Bonn, 18.6.204, DW-RADIO / Südosteuropa, Andrej Smodiš

Der Vorsitzende der Demokratischen Partei, Boris Tadic, ist neuer Präsident Serbiens. Noch vor zwei Wochen hätte man einen solchen Wahlausgang als Sensation gewertet. Der geistige Nachfolger des ermordeten Ministerpräsidenten Zoran Djindjic hatte es geschafft, die Unterstützung des gesamten zerstrittenen demokratischen Blocks an sich zu ziehen und konnte so seinen nationalistischen Gegenkandidaten schlagen. Damit hat das jahrelange Tauziehen um die Wahl des neuen Präsidenten Serbiens ein Ende gefunden. Andrej Smodiš kommentiert.

"Nur voran!" - So lautete das Motto, unter dem Boris Tadic zu den Präsidentschaftswahlen antrat. Die Wählerinnen und Wähler in Serbien haben dieses Motto offenbar verstanden: Sie haben mehrheitlich ihre Stimme dem neuen Hoffnungsträger gegeben - und nicht dem rückwärts blickenden nationalistischen Herausforderer Tomislav Nikolic.

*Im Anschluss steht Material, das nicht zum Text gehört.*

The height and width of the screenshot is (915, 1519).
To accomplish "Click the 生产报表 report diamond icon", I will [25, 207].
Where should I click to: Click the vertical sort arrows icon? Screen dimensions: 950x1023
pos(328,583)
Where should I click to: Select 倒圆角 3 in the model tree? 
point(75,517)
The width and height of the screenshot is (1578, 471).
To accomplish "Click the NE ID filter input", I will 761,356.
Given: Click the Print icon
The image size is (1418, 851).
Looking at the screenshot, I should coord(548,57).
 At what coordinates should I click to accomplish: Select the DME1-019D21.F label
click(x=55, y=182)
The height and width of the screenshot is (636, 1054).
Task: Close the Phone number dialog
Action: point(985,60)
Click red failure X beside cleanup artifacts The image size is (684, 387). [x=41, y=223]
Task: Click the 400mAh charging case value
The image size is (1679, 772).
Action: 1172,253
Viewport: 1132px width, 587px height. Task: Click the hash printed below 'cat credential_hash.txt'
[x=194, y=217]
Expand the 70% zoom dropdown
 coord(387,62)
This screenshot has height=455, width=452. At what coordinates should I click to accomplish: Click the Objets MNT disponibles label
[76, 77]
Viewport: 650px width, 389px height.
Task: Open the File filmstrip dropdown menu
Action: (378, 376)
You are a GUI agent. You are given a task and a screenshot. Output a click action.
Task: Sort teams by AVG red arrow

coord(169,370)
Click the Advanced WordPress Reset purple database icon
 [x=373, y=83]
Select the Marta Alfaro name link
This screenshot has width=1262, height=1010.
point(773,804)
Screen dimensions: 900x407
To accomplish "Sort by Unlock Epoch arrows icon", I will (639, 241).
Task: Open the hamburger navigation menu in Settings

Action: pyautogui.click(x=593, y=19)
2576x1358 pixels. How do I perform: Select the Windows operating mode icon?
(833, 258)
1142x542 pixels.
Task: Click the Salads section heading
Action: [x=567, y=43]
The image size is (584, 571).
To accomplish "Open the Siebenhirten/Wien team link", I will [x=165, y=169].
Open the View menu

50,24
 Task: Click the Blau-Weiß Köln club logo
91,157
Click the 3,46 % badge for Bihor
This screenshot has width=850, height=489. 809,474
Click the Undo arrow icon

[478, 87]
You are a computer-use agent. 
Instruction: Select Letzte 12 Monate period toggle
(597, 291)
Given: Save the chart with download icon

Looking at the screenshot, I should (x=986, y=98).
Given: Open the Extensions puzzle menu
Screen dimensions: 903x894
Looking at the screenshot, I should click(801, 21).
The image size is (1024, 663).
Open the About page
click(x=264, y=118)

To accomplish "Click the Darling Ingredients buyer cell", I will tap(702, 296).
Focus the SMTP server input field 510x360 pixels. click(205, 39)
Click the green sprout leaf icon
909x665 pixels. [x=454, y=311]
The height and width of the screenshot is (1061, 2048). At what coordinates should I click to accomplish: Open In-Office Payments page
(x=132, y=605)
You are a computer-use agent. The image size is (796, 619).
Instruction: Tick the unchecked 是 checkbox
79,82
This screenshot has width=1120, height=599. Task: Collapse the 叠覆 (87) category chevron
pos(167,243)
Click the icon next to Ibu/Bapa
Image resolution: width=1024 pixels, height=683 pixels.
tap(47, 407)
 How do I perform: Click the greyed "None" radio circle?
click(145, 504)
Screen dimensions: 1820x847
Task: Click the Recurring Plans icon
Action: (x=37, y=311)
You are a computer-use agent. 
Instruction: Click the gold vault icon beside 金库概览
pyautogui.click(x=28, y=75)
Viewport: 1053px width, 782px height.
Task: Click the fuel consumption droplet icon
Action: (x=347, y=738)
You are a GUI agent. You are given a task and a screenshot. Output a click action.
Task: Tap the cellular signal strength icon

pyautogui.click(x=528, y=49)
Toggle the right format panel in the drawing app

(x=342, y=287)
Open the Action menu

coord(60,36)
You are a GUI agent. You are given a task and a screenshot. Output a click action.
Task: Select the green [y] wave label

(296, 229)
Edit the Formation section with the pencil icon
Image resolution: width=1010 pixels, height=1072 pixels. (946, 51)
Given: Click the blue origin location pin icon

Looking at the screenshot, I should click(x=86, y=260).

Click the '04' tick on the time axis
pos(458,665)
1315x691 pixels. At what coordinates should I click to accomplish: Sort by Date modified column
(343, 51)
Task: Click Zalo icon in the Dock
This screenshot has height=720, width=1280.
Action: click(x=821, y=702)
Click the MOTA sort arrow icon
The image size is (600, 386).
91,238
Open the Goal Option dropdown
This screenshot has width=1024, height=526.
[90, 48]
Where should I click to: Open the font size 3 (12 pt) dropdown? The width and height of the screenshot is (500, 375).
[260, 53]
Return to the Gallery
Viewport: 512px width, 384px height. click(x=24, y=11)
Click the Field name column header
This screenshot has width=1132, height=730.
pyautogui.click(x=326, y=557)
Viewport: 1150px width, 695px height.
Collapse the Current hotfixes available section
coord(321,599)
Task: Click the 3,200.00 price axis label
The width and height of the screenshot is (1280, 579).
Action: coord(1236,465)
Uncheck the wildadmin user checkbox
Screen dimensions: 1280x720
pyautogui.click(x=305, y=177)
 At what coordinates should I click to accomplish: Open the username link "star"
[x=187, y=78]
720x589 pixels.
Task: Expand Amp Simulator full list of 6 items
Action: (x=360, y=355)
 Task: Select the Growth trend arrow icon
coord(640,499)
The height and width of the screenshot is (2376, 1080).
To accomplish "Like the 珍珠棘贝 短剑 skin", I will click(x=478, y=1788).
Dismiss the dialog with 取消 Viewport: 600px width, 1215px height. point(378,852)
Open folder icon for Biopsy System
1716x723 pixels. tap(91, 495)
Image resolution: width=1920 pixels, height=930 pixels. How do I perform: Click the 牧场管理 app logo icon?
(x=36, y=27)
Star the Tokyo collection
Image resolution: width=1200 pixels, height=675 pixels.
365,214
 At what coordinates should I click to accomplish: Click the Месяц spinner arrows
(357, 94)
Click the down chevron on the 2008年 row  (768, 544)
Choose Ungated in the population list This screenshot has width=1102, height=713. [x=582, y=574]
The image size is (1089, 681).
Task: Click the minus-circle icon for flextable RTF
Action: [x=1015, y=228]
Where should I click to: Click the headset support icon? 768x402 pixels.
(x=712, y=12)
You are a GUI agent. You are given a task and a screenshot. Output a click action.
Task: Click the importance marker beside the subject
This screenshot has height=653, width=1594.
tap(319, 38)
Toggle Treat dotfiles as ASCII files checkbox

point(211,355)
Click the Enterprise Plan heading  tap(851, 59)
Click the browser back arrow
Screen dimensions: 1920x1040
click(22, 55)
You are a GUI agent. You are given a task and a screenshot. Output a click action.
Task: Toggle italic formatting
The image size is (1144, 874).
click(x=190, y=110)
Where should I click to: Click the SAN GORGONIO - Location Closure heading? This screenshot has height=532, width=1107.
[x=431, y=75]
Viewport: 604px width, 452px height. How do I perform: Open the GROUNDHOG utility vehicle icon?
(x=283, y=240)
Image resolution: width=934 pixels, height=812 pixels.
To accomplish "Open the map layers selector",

Dieser Nikolic und seine Radikale Partei sind noch immer in den 1990-er Jahren stecken geblieben und halten an der Politik von Slobodan Miloševic und den Nationalisten fest. Sie wollen immer noch die Ausweitung des serbischen Territoriums, sie verweigern nach wie vor die Zusammenarbeit mit der internationalen Gemeinschaft, sie behandeln nach wie vor die nicht-serbischen Minderheiten als Feinde. Eine Politik ohne Zukunft, für die Sackgasse.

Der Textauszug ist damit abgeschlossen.